Stored data

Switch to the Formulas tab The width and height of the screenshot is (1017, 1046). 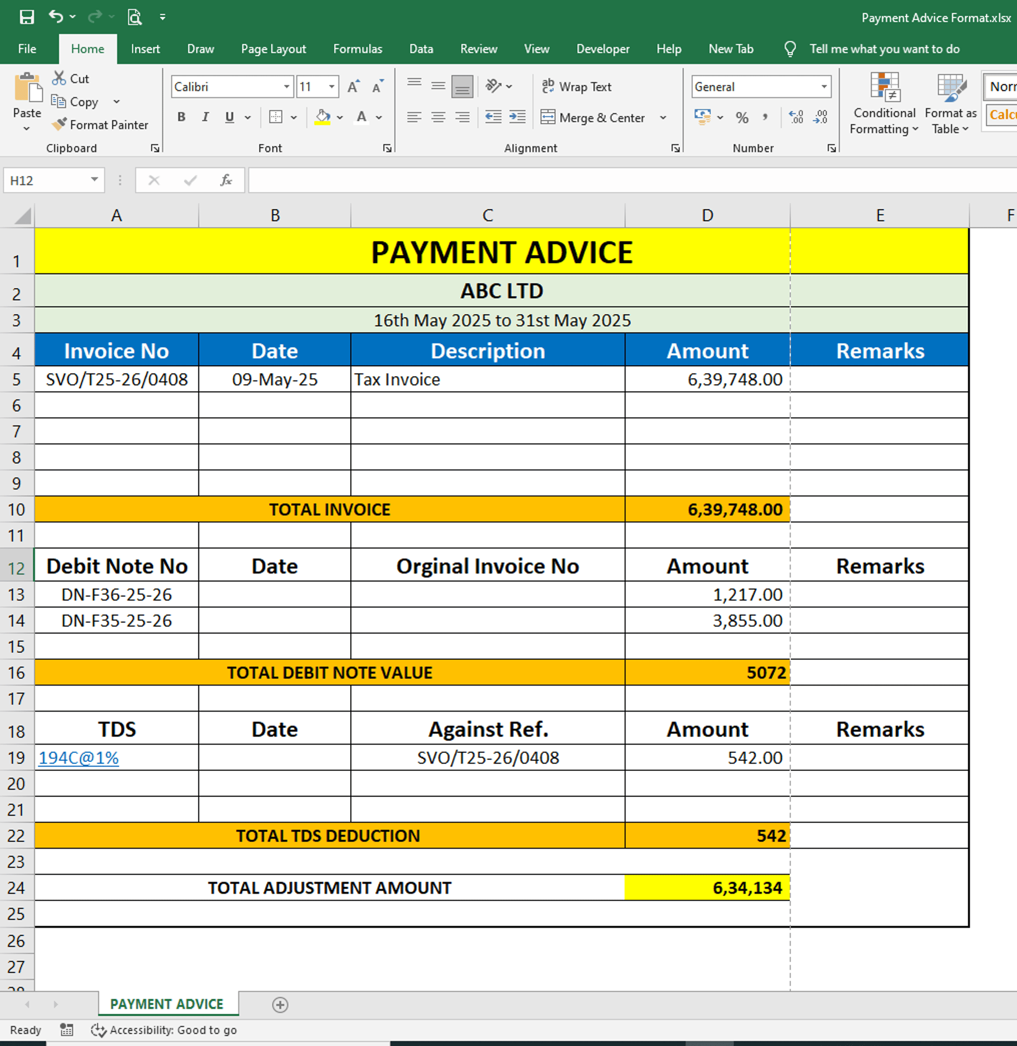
...
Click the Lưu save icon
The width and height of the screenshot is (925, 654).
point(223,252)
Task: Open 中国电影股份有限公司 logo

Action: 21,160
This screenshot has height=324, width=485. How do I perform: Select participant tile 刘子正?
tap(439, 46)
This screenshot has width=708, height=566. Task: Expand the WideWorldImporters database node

Aim of the exercise
Reproduce the data verbatim, everything from the line containing "Click the Lưu save icon" down to the line containing "This screenshot has width=708, height=566.", with both of those lines included.

Expected answer
Click the Lưu save icon
The width and height of the screenshot is (925, 654).
point(223,252)
Task: Open 中国电影股份有限公司 logo

Action: 21,160
This screenshot has height=324, width=485. How do I perform: Select participant tile 刘子正?
tap(439, 46)
This screenshot has width=708, height=566. Task: Expand the WideWorldImporters database node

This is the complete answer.